• [Written task A]:
From the passage on supervising puppies, list every place or enclosure it mentions a dog spending time in.
• [Written task B]:
Resume the passage on supervising puppies, picking up after its final sentence.

----- Document section -----

Would you leave a two-year-old child unsupervised in your home for hours at a time? Assuming you answered no, and I sincerely hope that EVERYONE answered no, why would you do the same with a puppy under the age of a year?  Puppies that spend time in the house should be in exercise pens and or crates when the owner is not able to directly supervise them. This pen can become a haven for the dog and special care should be taken to make sure the dog feels safe and secure in it. Special chew toys should be placed there, which means she is more likely to fixate on them.  This isn’t suggesting that people leave their dogs in crates or pens for a year. The dogs should be taken out and given supervised time in the house. Their special toys should be readily available to them during this time as well. As the dog learns to behave, she can get longer and longer times out of the crate. Also, the crate should never be used for punishment. Many people who work all day leave their dogs in a fenced and safe backyard and bring the dog into the house in the crate when they are home.

----- Supplied material -----

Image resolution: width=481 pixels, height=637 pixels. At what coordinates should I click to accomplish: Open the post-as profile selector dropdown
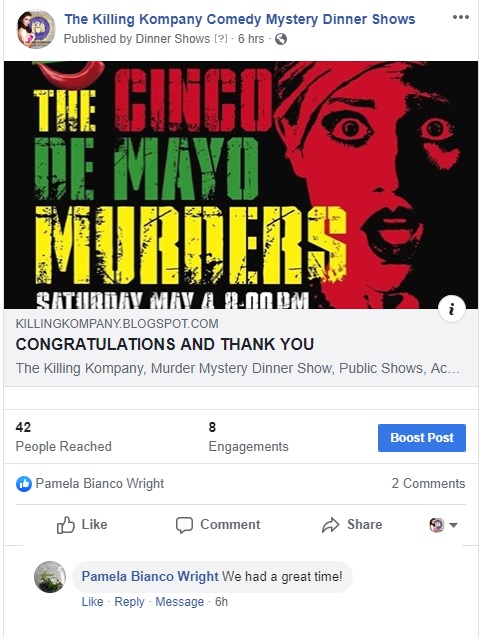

-----

• [Final answer A]:
- The house
- Exercise pens
- Crates
- A fenced and safe backyard

• [Final answer B]:
Key 4: Redirection and patience

When the dog is given supervised time in the house, make sure she has her special toys that are within reach. If she errs and starts to chew on the wrong things, a simple “Ugh Ugh” or “No” coupled with giving her the correct item will teach her over time which items are and are not acceptable for her to chew. Also, make it a point to pick up as many items as you can before allowing the dog freedom to roam in the house. This doesn’t mean moving the furniture but you might consider picking up kids’ toys, shoes, etc.

Key 5: Exercise and nutrition

Dogs that get exercise and proper nutrition are less likely to be problem chewers. Make sure your dog is being fed a good quality hard kibble and receives adequate exercise every day. Walks are a great way to give the dog exercise. A two to three mile walk five days a week should do wonders. However, please speak with your veterinarian before starting any exercise program. While exercise is good, please remember not to over do it.

These are only some of the many tips you can share with clients. This is just a guide. In future articles, I will discuss how to create tip sheets you can share with customers, tips on building a rapport with dog trainers and ways to address other behavior problems. ”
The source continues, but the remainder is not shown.